What percentage of your company's staff do you estimate will need to be re-trained to acquire AI skills within the next 18 months?
Hiring for AI skills is a consistent theme with 96% of companies surveyed looking to hire AI roles in the near future. Machine Learning Engineer and AI Researcher are mentioned as the most in-demand ones.
3. Governance of data and AI capabilities and data strategy was the third area that retail and CPG companies showed us as needing investment. Only 19% of respondents believed their leadership had a clearly defined strategy for how AI would be used to achieve business goals. Curiously, at the same time, 45% of respondents described themselves as ‘Advanced’ in AI adoption. Action is needed to address this gap, and over 50% plan to roll out a comprehensive AI governance model in less than a year, with only 2% having already achieved this. Such a rollout takes time, because in order to have a functional governance model, there is an inevitable impact on its myriad of data sources, back-end systems and integrations.
50%
of Retail and CPG businesses surveyed expect to roll out a comprehensive AI governance model in less than a year
2%
of respondents have already rolled out a comprehensive AI governance model
19%
strongly agree that their leadership has a clearly defined strategy for how AI will be used to achieve business goals
Next Steps
We recommend retailers and brands pursue a mix of AI adoption projects — some quick wins to start to develop the organizational skills and behaviors necessary, some as longer-term goals that can be achieved in stages. In each case, it is important to ensure the work drives clear business benefits, so that each success can help fuel the next innovation. Where an initiative falls short of expectations, this should result in quick learning and a rapid refocusing of the team to avoid losing time.
It is important to incorporate transparency, fairness and ethical considerations into your AI projects from the very start. Consumers are increasingly aware of, and concerned by, matters related to responsible AI.
This phase of AI is about focusing on use cases with broad impact and prioritizing them correctly. To maximize the potential of both their people and AI, enterprises need a prioritization method that ensures they are working on the right AI projects, at the right time, to generate the right business impact.

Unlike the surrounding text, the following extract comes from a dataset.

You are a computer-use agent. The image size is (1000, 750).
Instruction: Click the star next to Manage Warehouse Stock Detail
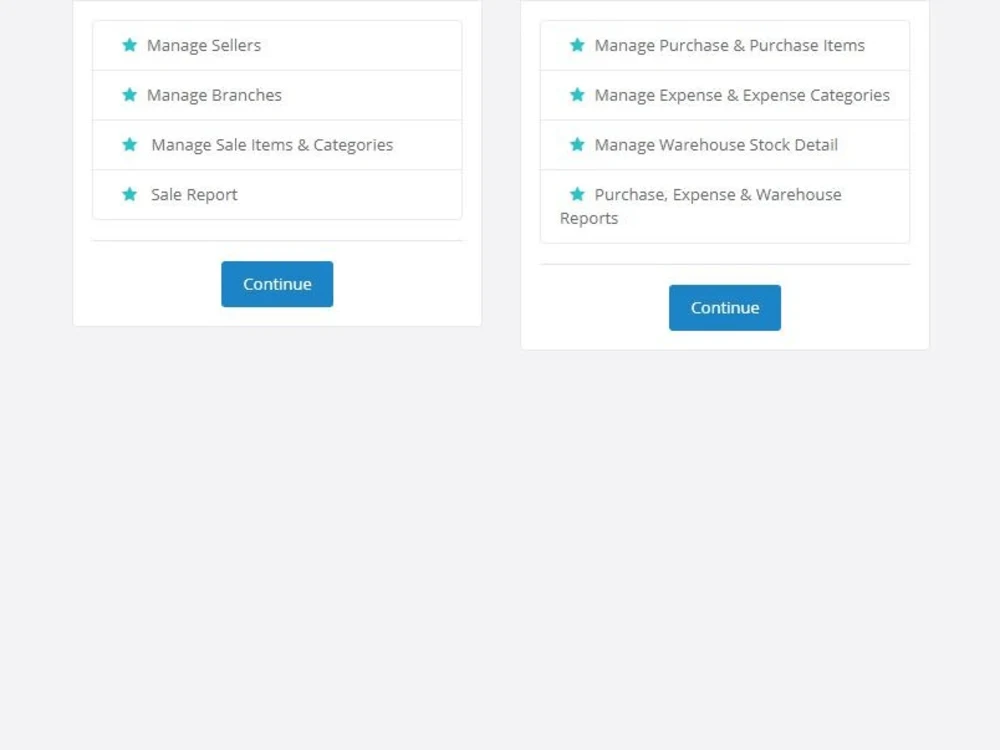[x=578, y=144]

This phase involves testing solutions with your teams, with your limited data sets and with client focus groups, developing PoCs and MVPs, and taking controlled risks.
90% of our survey respondents have or plan to appoint a Chief AI Officer. This will be a key role during this period of rapid learning and adoption. It probably is not a role that will persist indefinitely, but for now, it can help an organization to rally around the opportunity AI brings. In general, there needs to be a strong people focus — employees, marketers, end-users, buyers and merchandisers should all be on board with the AI journey. This is where change management plays a key role.
It will be fascinating to see whether the results of further research will reinforce the above messages. We are excited by the ambition of many of our clients and are supporting them vigorously with our key differentiators in the market being our domain experts, engineering depth and scale, data and AI tooling, proprietary accelerators, and consulting capabilities.